--- Assignment ---
A word-for-word copy is needed of the line containing "The image size is (1406, 790)." and every line after it through the end of the records below, leaving out all pictures.

--- Supplied data ---
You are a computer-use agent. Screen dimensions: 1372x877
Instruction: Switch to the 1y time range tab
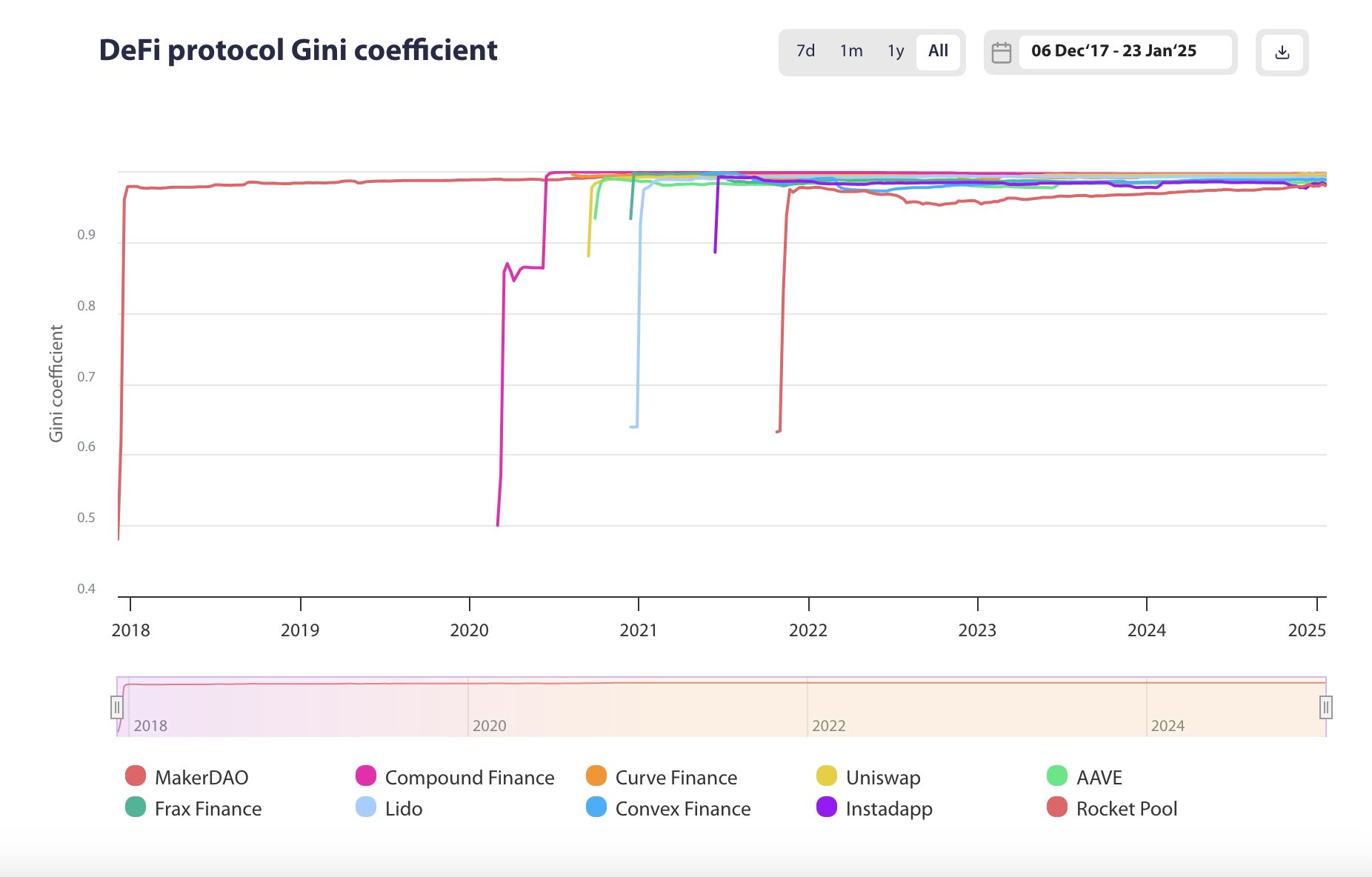tap(894, 52)
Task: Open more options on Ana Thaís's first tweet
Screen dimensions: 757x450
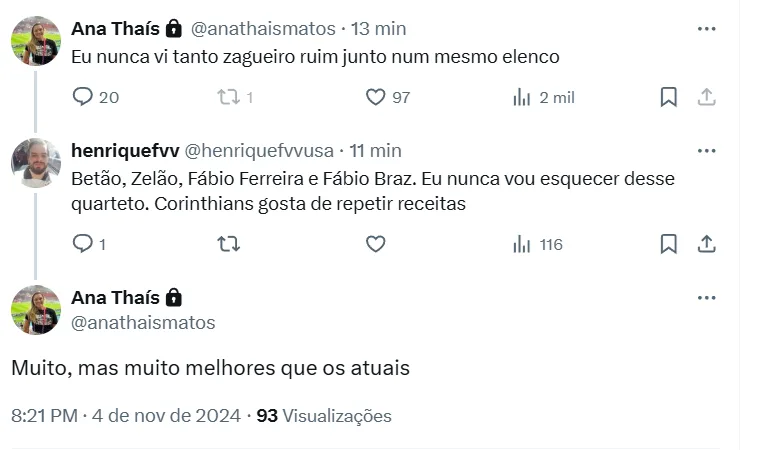Action: click(x=706, y=29)
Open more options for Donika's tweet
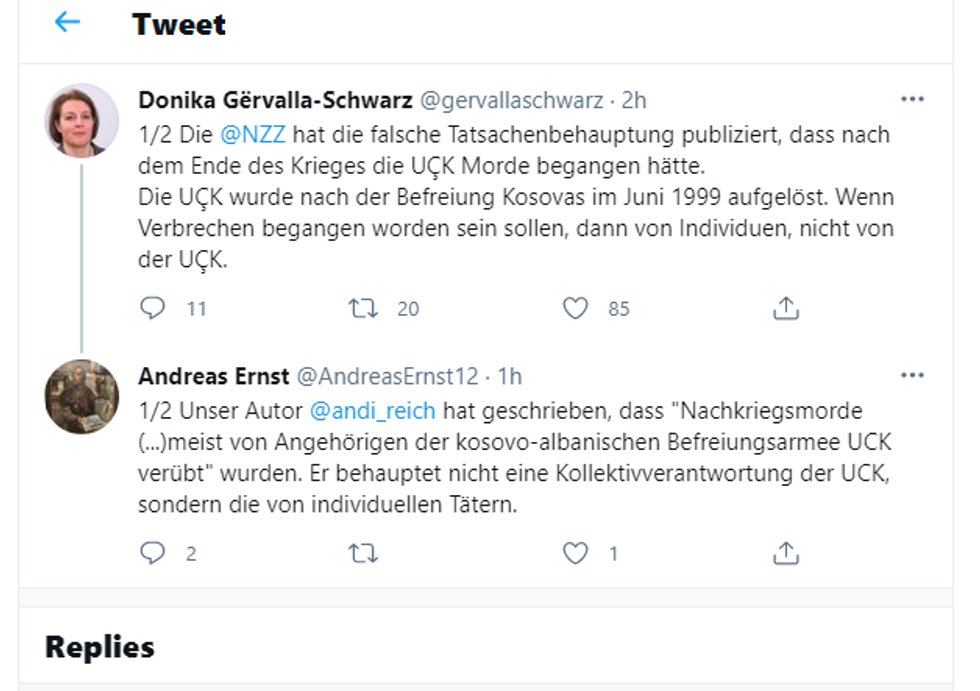The height and width of the screenshot is (691, 980). (x=912, y=100)
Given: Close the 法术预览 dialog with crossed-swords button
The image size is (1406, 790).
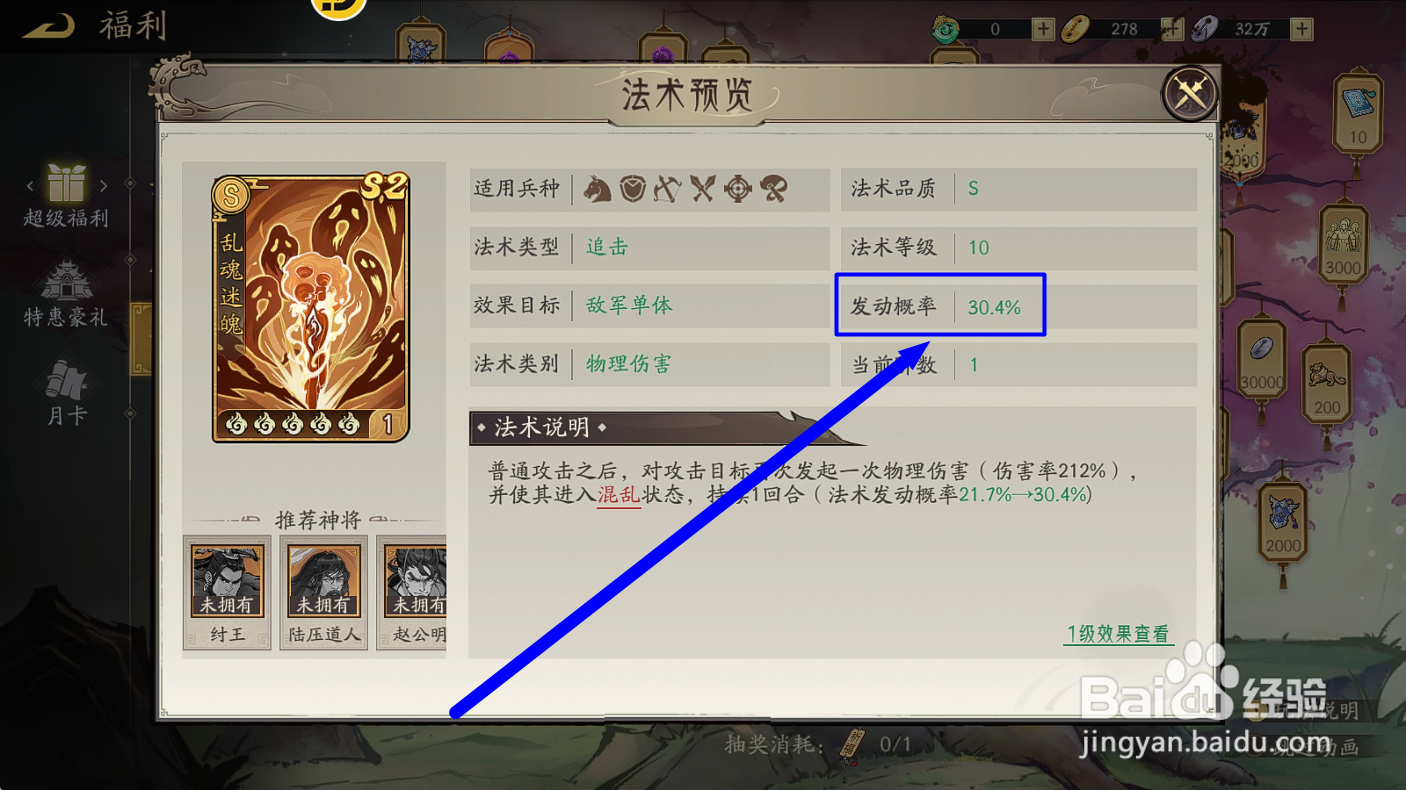Looking at the screenshot, I should point(1190,93).
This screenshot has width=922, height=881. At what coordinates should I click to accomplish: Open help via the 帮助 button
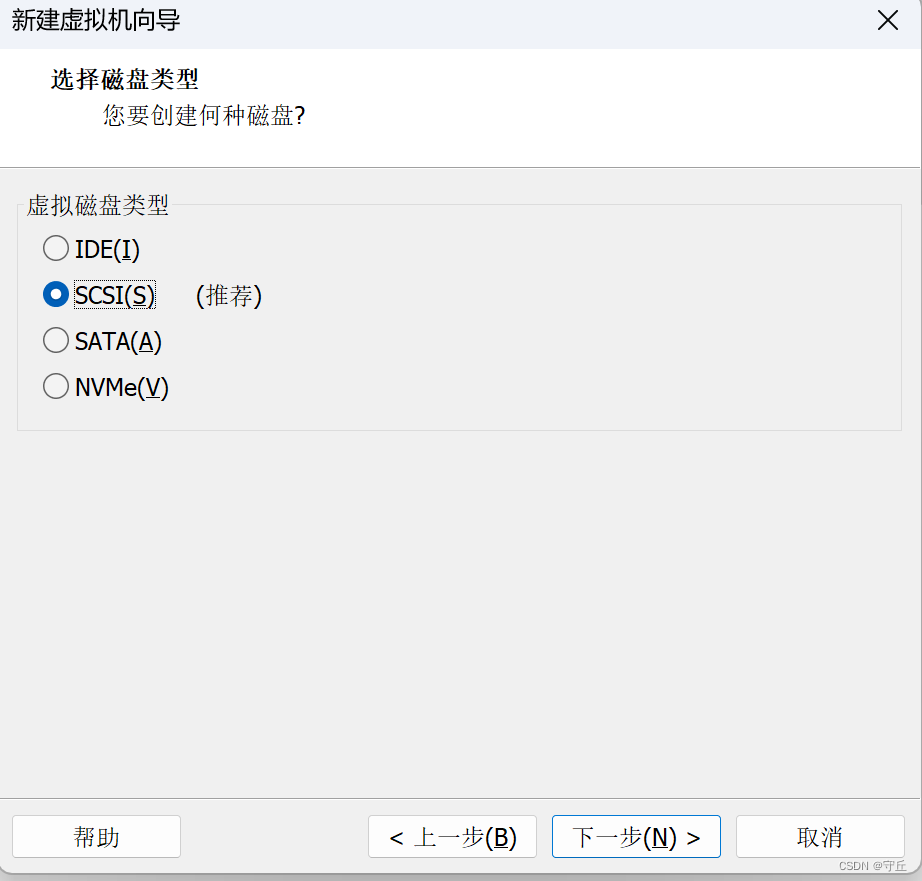tap(96, 836)
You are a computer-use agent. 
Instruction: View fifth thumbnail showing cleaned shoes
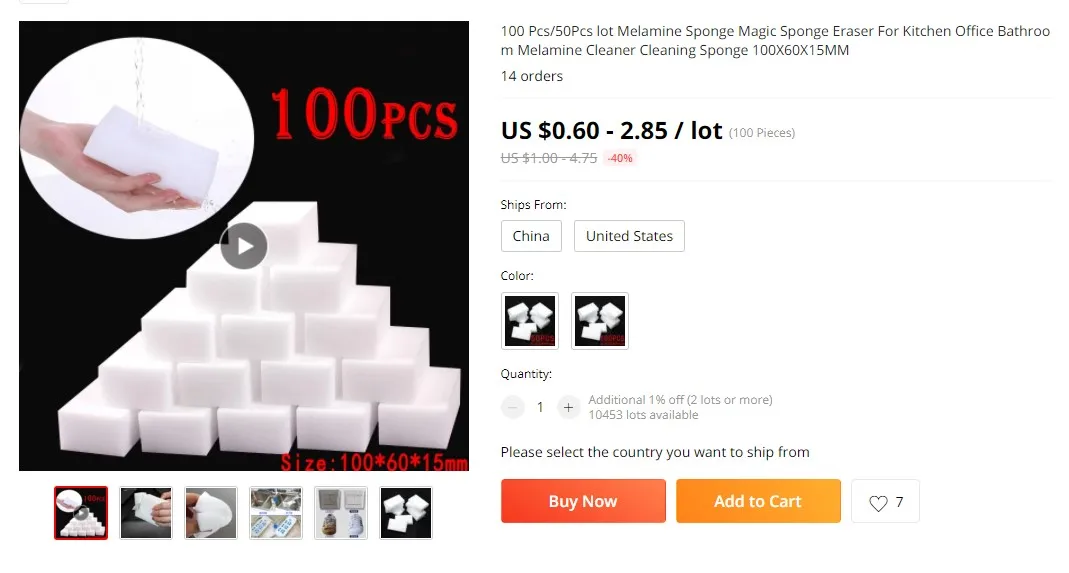click(341, 513)
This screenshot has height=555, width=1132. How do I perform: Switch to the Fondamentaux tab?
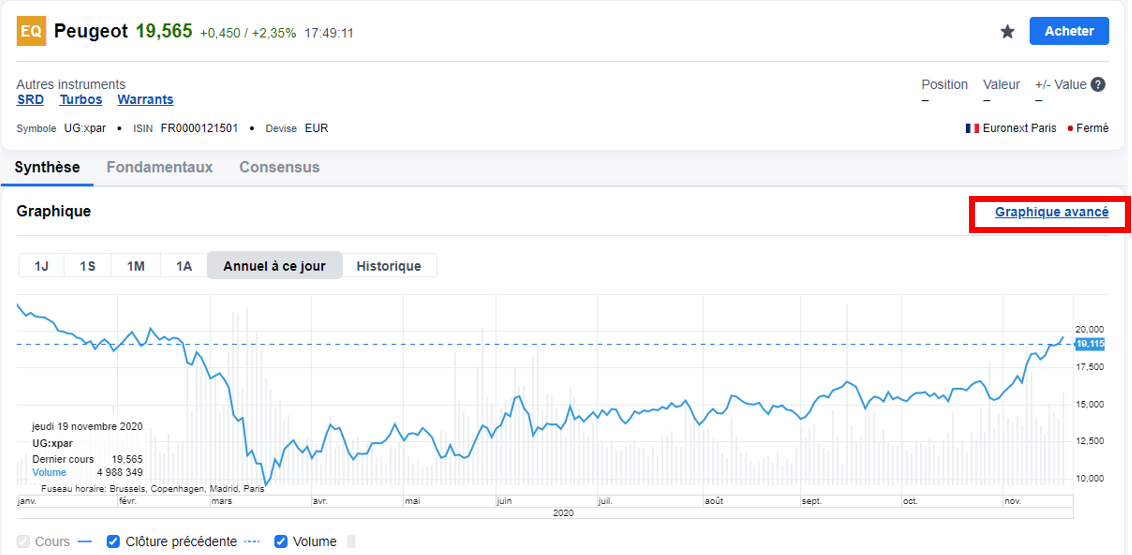click(160, 167)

--- Reply to the exercise ---
The image size is (1406, 790).
Looking at the screenshot, I should point(1190,93).
This screenshot has width=922, height=881. At what coordinates should I click to accomplish: Open help via the 帮助 button
tap(96, 836)
You are a computer-use agent. 
Instruction: View fifth thumbnail showing cleaned shoes
click(341, 513)
This screenshot has height=555, width=1132. How do I perform: Switch to the Fondamentaux tab?
click(160, 167)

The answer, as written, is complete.